[Christian’s Mistake by Dinah Maria Mulock Craik]@TWC D-Link book
Christian’s Mistake

CHAPTER 3
2/11

But Miss Gascoigne had said solemnly that "my poor dear sister always breakfasted at nine, and never allowed her children to breakfast any where but in the nursery." And that reference, which was made many times a day, invariably silenced Christian.
She had now been married exactly four weeks, but it seemed like four years--four ages--as if she hardly remembered the time when she was Christian Oakley.

Yet now and then, in a dim sort of way, her old identity returned to her, as it does to those who, after a great crisis and uprooting of all life, submit, some in despair, some in humble, patience, to the inevitable.
This good time, this lucid interval, so to speak, usually came to her in the morning, when she took her early walk in the familiar places; for to Christian familiarity only made things more dear.

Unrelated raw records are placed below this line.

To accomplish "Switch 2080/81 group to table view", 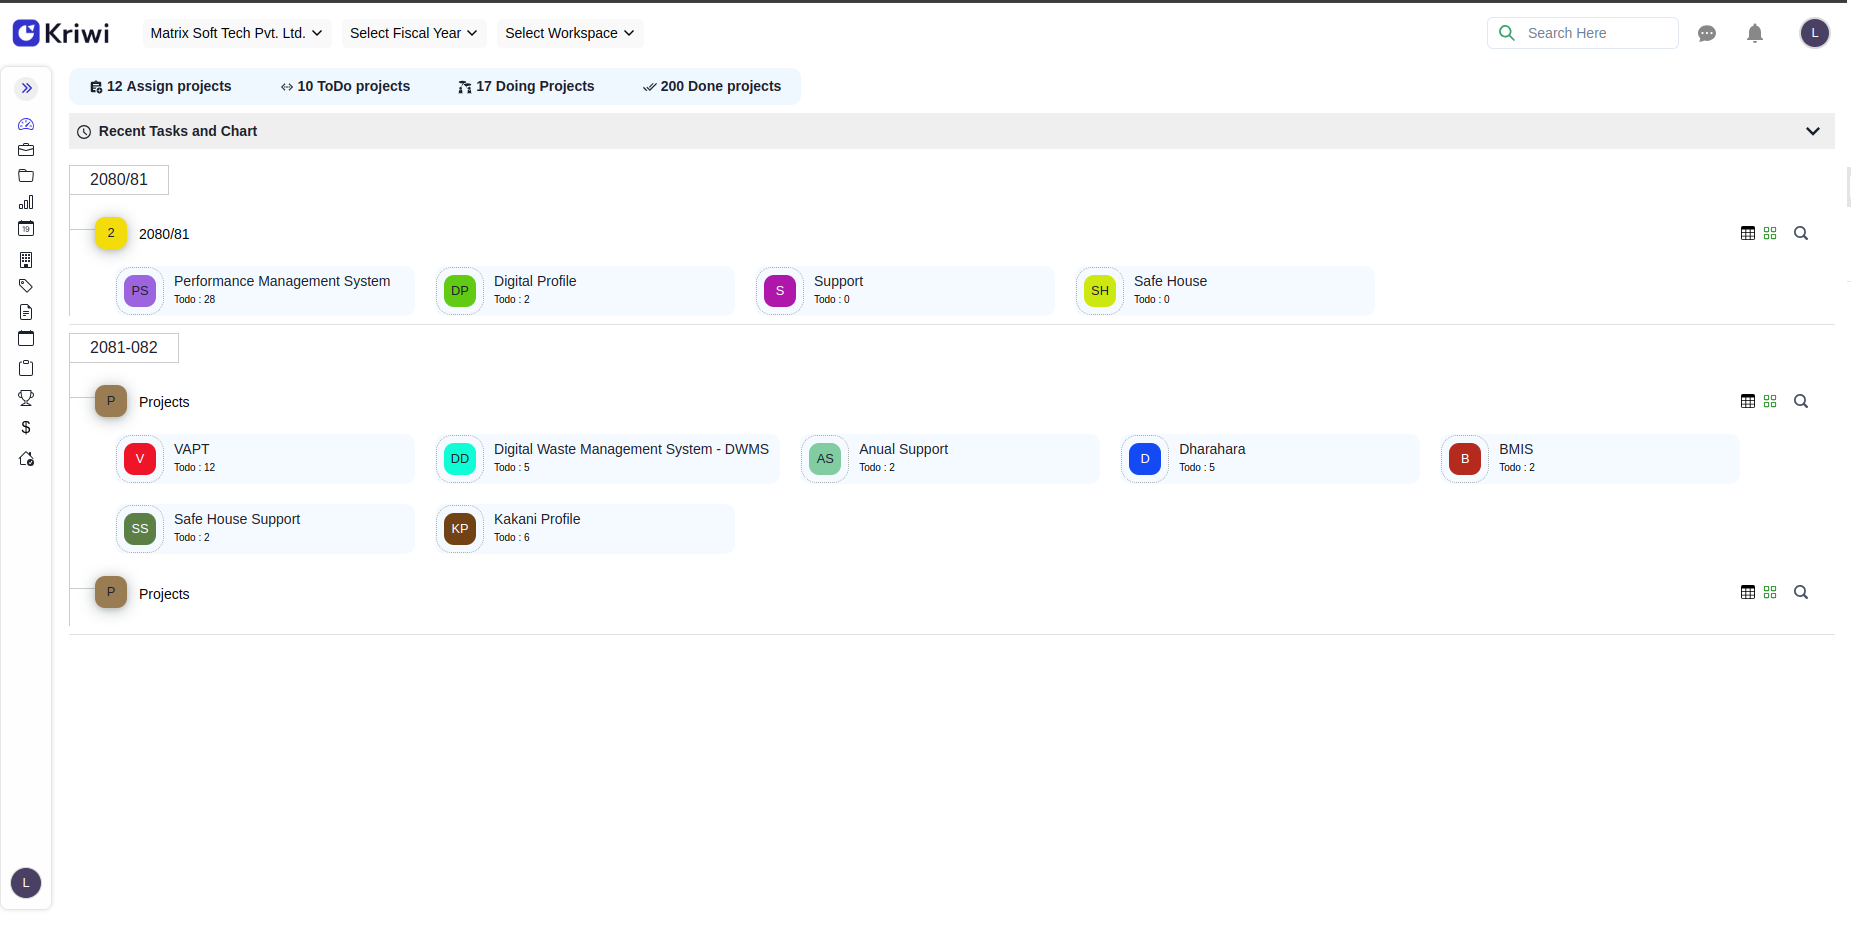I will pyautogui.click(x=1747, y=233).
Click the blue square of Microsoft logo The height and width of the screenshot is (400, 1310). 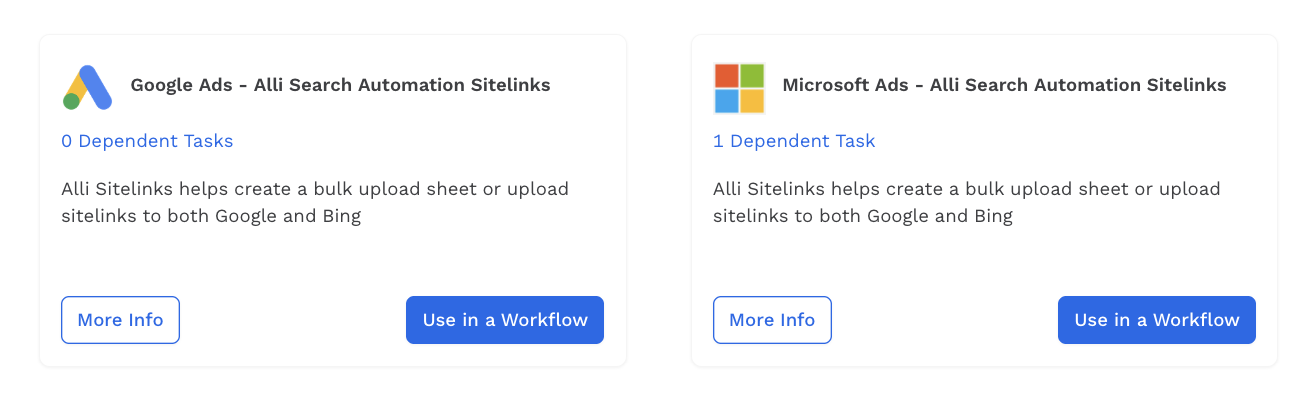(727, 101)
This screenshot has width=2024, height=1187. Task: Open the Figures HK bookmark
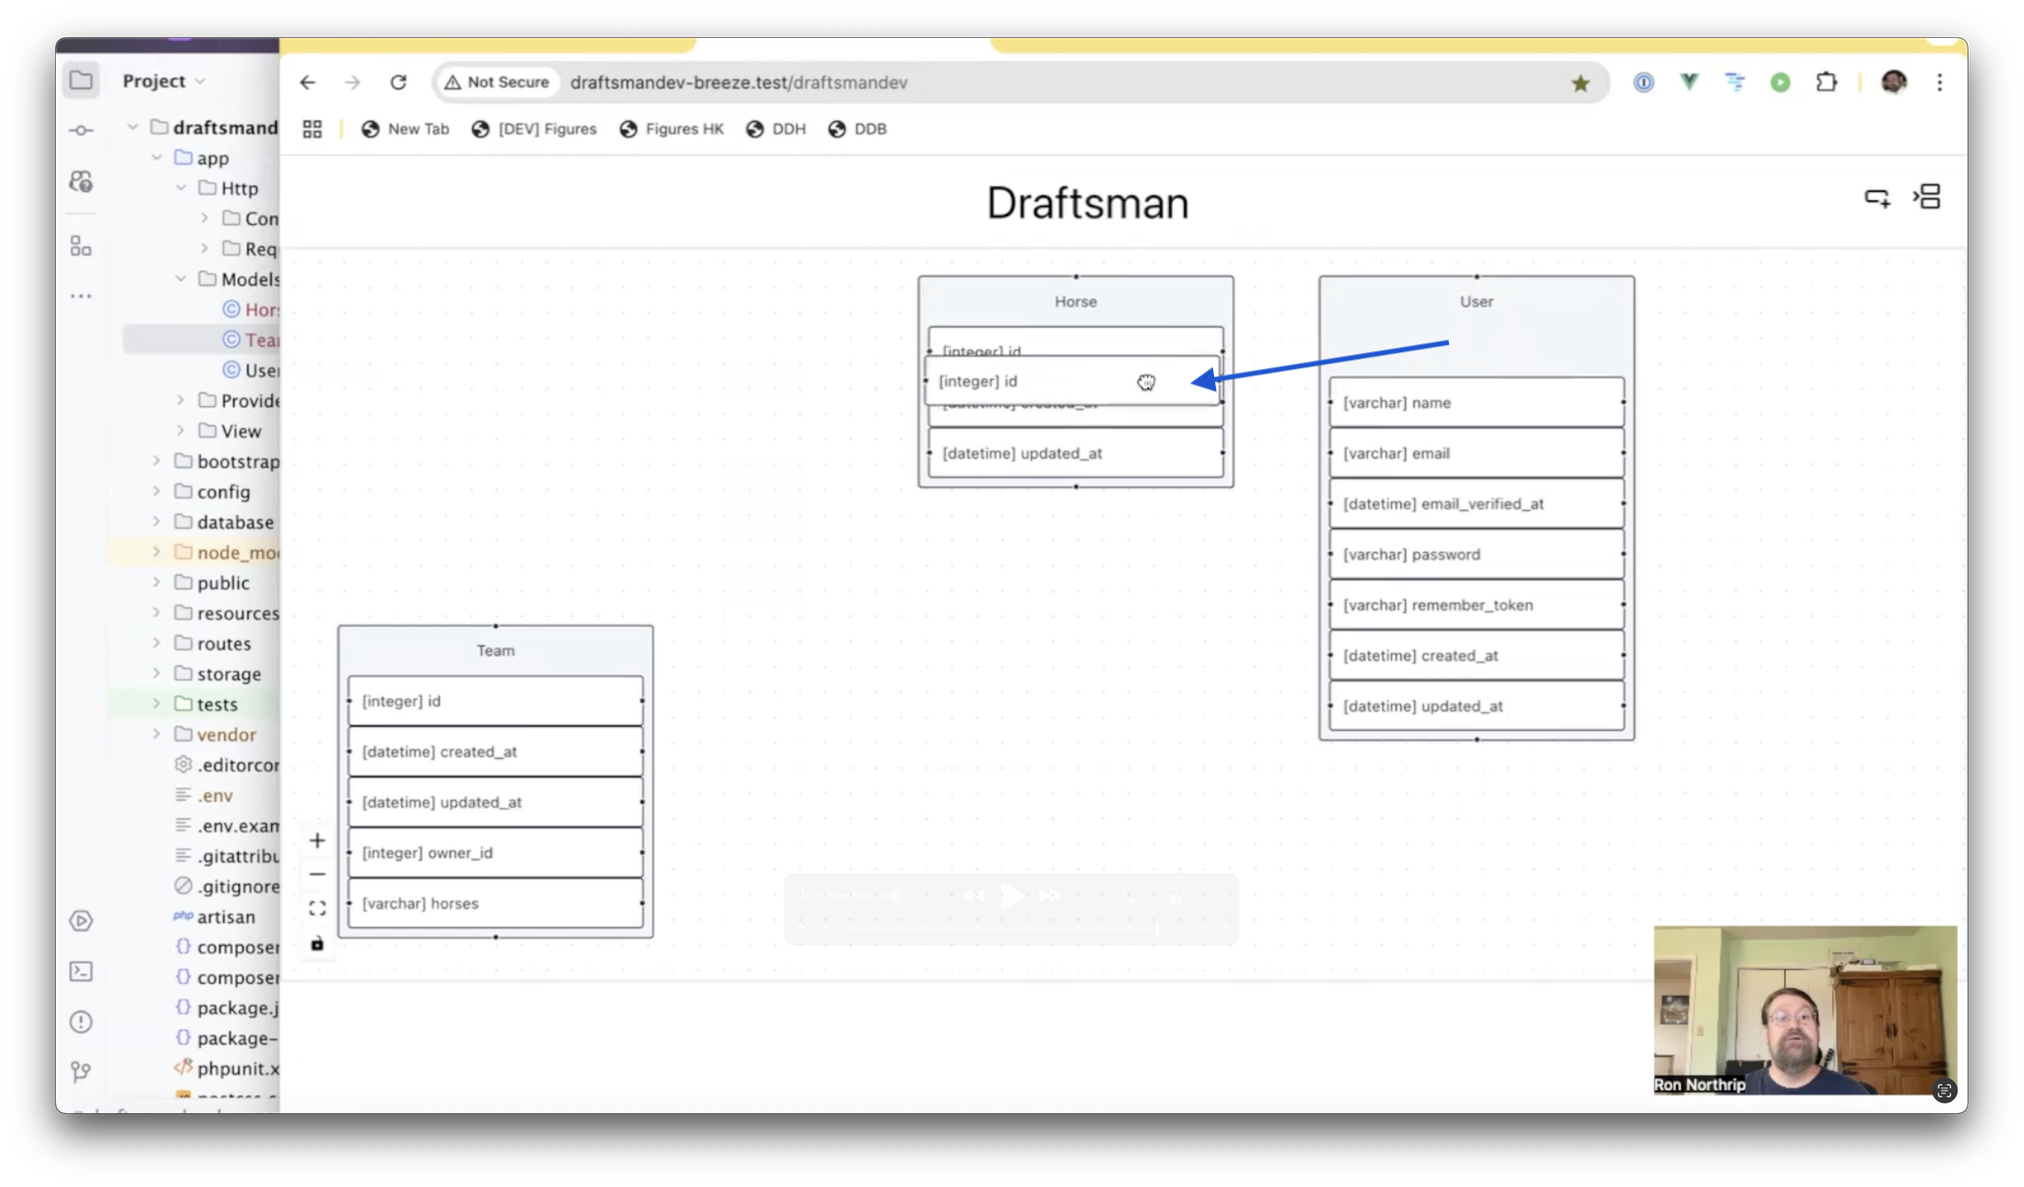[x=671, y=129]
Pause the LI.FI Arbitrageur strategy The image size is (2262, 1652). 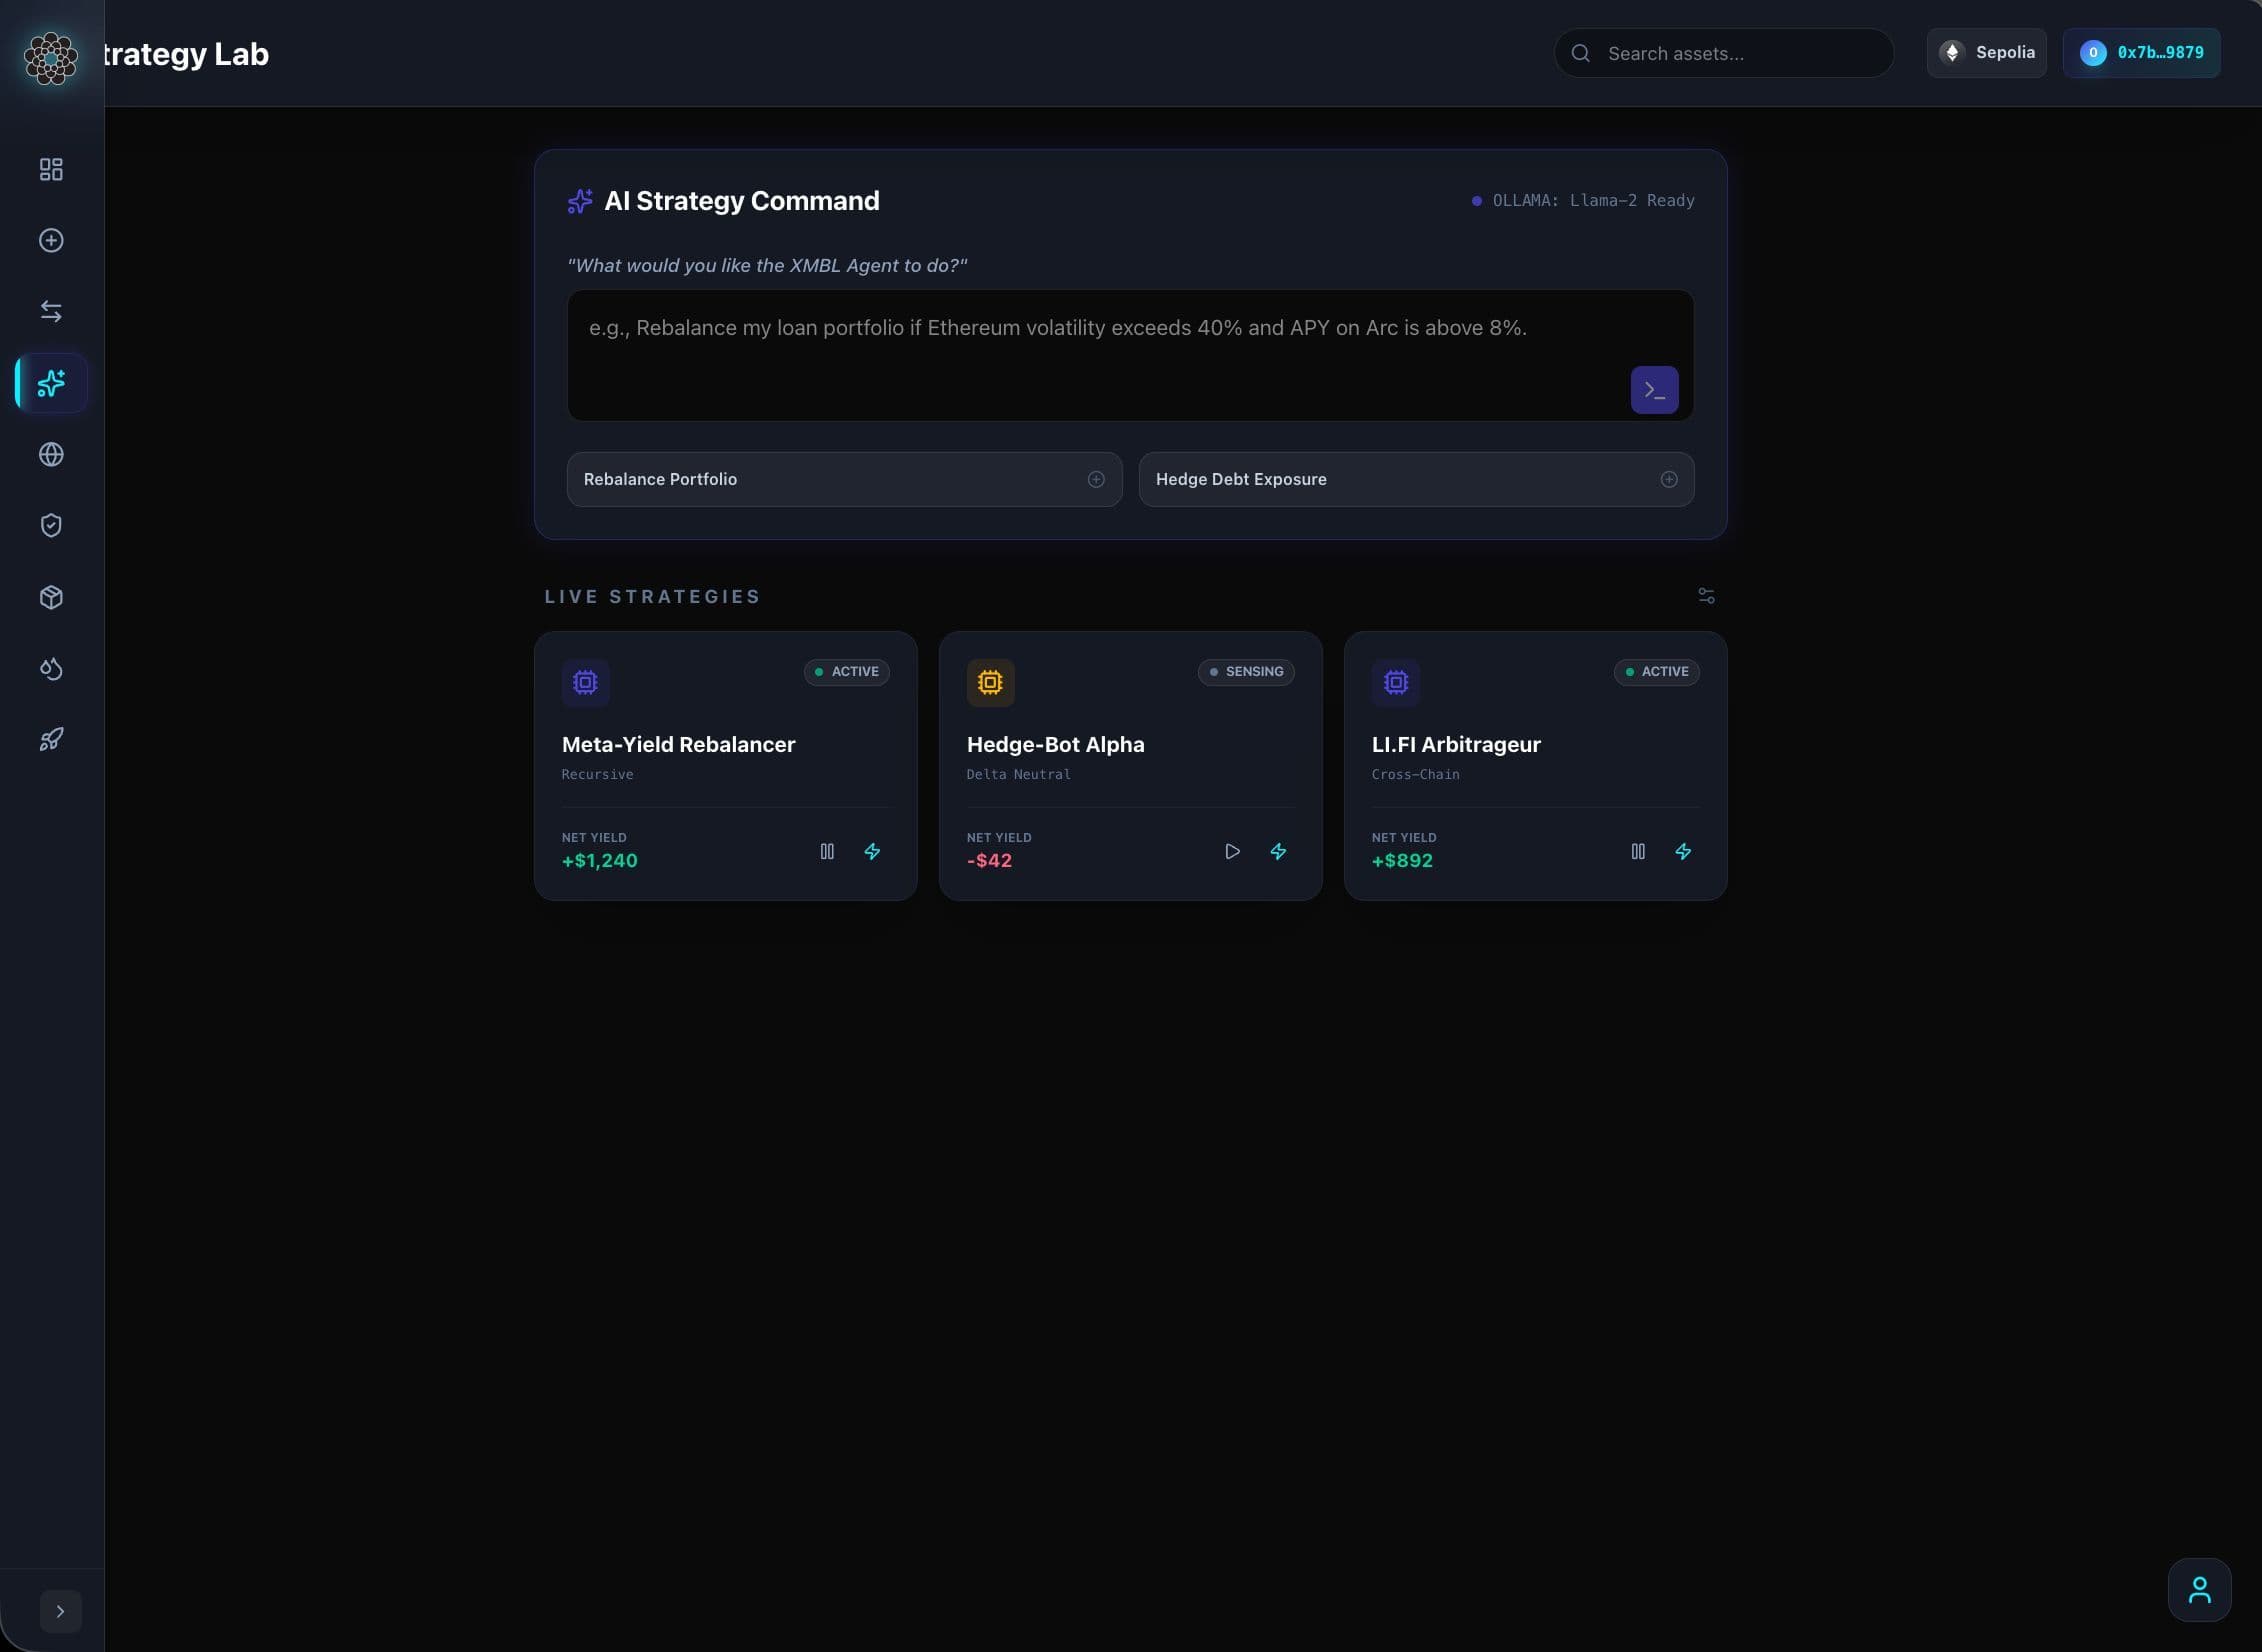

Already she was beginning to find her own nooks, and to go about her own ways in those grim college rooms, which grew less ghostly now that she knew them better.

Already she was getting a little used to her new home, her formal dignities, and her handsome clothes.

It was a small thing to think of, perhaps, and yet, as she walked across the college quadrangles, remembering how often she had shivered in her thin shawl along these very paths, the rich fur cloak felt soft and warm, like her husband's goodness and unfailing love.
As she stepped with her light, firm tread across the crinkling snow, she was--not unhappy.